**Materials provided:**

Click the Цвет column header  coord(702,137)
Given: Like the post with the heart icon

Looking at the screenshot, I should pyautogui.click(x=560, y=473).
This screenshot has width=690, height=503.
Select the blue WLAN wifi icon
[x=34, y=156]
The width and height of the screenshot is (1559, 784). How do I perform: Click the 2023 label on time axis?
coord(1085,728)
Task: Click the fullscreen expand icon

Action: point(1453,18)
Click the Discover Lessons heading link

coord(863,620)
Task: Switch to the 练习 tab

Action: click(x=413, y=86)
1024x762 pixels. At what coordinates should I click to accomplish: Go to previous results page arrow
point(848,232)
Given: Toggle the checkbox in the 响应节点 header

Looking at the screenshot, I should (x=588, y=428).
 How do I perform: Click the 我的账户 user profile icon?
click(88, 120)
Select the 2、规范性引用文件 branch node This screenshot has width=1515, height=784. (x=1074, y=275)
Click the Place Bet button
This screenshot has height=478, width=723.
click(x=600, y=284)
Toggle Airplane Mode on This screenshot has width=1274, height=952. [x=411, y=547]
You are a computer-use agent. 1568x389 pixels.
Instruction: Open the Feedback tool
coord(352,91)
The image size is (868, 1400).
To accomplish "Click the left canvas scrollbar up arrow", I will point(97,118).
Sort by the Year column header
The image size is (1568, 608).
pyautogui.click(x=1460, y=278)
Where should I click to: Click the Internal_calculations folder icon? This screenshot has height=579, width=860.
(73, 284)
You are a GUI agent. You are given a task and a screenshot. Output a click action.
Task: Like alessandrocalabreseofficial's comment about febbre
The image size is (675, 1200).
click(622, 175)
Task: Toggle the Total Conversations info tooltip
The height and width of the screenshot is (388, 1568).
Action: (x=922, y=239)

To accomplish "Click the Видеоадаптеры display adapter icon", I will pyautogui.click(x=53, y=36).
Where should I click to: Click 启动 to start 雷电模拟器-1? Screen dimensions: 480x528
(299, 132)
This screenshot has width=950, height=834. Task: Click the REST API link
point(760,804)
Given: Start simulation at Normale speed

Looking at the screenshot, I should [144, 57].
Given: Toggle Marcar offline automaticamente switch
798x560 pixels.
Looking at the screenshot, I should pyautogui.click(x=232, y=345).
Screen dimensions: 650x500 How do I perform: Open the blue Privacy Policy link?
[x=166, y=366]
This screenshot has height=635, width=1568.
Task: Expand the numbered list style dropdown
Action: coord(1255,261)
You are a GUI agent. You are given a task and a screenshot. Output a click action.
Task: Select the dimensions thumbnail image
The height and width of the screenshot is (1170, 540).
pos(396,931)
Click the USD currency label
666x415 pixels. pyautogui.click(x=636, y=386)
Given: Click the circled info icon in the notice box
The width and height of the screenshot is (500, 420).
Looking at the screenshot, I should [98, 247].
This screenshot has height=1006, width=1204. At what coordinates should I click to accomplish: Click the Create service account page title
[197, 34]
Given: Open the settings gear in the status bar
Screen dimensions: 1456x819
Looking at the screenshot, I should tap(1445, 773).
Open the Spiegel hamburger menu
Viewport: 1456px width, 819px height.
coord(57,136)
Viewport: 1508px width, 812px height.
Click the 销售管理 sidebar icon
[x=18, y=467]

**Written request:**
Format the items above as a numbered list, leaving out blank lines.

**Exercise result:**
1. Click the Цвет column header  coord(702,137)
2. Given: Like the post with the heart icon
3. Looking at the screenshot, I should pyautogui.click(x=560, y=473).
4. This screenshot has width=690, height=503.
5. Select the blue WLAN wifi icon
6. [x=34, y=156]
7. The width and height of the screenshot is (1559, 784). How do I perform: Click the 2023 label on time axis?
8. coord(1085,728)
9. Task: Click the fullscreen expand icon
10. Action: point(1453,18)
11. Click the Discover Lessons heading link
12. coord(863,620)
13. Task: Switch to the 练习 tab
14. Action: click(x=413, y=86)
15. 1024x762 pixels. At what coordinates should I click to accomplish: Go to previous results page arrow
16. point(848,232)
17. Given: Toggle the checkbox in the 响应节点 header
18. Looking at the screenshot, I should (x=588, y=428).
19.  How do I perform: Click the 我的账户 user profile icon?
20. click(88, 120)
21. Select the 2、规范性引用文件 branch node This screenshot has width=1515, height=784. (x=1074, y=275)
22. Click the Place Bet button
23. This screenshot has height=478, width=723.
24. click(x=600, y=284)
25. Toggle Airplane Mode on This screenshot has width=1274, height=952. [x=411, y=547]
26. You are a computer-use agent. 1568x389 pixels.
27. Instruction: Open the Feedback tool
28. coord(352,91)
29. The image size is (868, 1400).
30. To accomplish "Click the left canvas scrollbar up arrow", I will point(97,118).
31. Sort by the Year column header
32. The image size is (1568, 608).
33. pyautogui.click(x=1460, y=278)
34. Where should I click to: Click the Internal_calculations folder icon? This screenshot has height=579, width=860.
35. (73, 284)
36. You are a GUI agent. You are given a task and a screenshot. Output a click action.
37. Task: Like alessandrocalabreseofficial's comment about febbre
38. The image size is (675, 1200).
39. click(622, 175)
40. Task: Toggle the Total Conversations info tooltip
41. The height and width of the screenshot is (388, 1568).
42. Action: (x=922, y=239)
43. To accomplish "Click the Видеоадаптеры display adapter icon", I will pyautogui.click(x=53, y=36).
44. Where should I click to: Click 启动 to start 雷电模拟器-1? Screen dimensions: 480x528
45. (299, 132)
46. This screenshot has width=950, height=834. Task: Click the REST API link
47. point(760,804)
48. Given: Start simulation at Normale speed
49. Looking at the screenshot, I should [144, 57].
50. Given: Toggle Marcar offline automaticamente switch
51. 798x560 pixels.
52. Looking at the screenshot, I should pyautogui.click(x=232, y=345).
53. Screen dimensions: 650x500 How do I perform: Open the blue Privacy Policy link?
54. [x=166, y=366]
55. This screenshot has height=635, width=1568.
56. Task: Expand the numbered list style dropdown
57. Action: coord(1255,261)
58. You are a GUI agent. You are given a task and a screenshot. Output a click action.
59. Task: Select the dimensions thumbnail image
60. The height and width of the screenshot is (1170, 540).
61. pos(396,931)
62. Click the USD currency label
63. 666x415 pixels. pyautogui.click(x=636, y=386)
64. Given: Click the circled info icon in the notice box
65. The width and height of the screenshot is (500, 420).
66. Looking at the screenshot, I should [98, 247].
67. This screenshot has height=1006, width=1204. At what coordinates should I click to accomplish: Click the Create service account page title
68. [197, 34]
69. Given: Open the settings gear in the status bar
70. Screen dimensions: 1456x819
71. Looking at the screenshot, I should tap(1445, 773).
72. Open the Spiegel hamburger menu
73. Viewport: 1456px width, 819px height.
74. coord(57,136)
75. Viewport: 1508px width, 812px height.
76. Click the 销售管理 sidebar icon
77. [x=18, y=467]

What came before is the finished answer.